TRY IT » Will you quote only the lines starting at the one that contains "Task: Open the SEQ sequence editor icon" and ending with the last line of the listing below, inclusive?

STORED DATA »
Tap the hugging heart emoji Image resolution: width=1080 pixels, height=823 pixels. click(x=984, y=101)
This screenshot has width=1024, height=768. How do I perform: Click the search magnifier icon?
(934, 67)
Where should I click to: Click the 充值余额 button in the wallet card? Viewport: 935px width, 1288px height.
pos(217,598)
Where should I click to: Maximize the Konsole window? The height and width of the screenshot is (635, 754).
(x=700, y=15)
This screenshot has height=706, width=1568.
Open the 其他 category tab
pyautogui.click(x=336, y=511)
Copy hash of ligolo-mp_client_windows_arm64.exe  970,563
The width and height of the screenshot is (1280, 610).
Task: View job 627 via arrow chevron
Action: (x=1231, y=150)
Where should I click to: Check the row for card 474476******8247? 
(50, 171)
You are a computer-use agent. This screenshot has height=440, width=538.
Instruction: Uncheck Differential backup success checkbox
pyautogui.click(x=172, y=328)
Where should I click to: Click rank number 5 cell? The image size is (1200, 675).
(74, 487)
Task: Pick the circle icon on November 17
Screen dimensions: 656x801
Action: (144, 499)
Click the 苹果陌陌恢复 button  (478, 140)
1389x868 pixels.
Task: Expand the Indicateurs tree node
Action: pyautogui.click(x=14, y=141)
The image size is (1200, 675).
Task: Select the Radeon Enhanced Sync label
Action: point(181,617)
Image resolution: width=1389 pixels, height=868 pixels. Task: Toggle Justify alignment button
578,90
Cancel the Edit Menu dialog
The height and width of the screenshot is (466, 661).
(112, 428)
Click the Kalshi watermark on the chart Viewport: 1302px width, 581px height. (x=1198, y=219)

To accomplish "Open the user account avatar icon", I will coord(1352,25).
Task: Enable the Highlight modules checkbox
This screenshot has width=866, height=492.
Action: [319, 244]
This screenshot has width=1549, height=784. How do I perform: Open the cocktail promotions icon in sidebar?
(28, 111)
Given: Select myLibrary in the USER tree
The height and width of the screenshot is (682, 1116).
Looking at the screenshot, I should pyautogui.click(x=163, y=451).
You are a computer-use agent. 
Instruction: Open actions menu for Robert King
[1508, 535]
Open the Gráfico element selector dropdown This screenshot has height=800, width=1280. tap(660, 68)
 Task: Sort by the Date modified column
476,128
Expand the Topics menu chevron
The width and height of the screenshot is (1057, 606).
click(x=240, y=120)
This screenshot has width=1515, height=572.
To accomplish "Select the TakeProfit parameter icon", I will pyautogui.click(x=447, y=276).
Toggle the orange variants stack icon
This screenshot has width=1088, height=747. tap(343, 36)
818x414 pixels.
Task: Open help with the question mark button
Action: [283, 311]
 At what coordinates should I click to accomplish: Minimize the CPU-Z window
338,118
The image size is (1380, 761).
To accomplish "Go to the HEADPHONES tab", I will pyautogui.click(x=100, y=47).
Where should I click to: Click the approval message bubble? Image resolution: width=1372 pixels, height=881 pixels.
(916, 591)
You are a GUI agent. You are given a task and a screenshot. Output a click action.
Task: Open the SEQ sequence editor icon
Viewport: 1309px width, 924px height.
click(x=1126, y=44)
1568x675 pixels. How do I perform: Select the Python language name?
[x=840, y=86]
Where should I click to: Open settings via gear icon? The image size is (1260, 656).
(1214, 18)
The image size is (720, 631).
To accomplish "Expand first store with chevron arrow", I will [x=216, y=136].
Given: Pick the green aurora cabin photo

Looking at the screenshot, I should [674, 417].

PROBLEM SOLUTION »
Task: Open the SEQ sequence editor icon
Viewport: 1309px width, 924px height.
click(x=1126, y=44)
1568x675 pixels. How do I perform: Select the Python language name?
[x=840, y=86]
Where should I click to: Open settings via gear icon? The image size is (1260, 656).
(1214, 18)
The image size is (720, 631).
To accomplish "Expand first store with chevron arrow", I will [x=216, y=136].
Given: Pick the green aurora cabin photo

Looking at the screenshot, I should [674, 417].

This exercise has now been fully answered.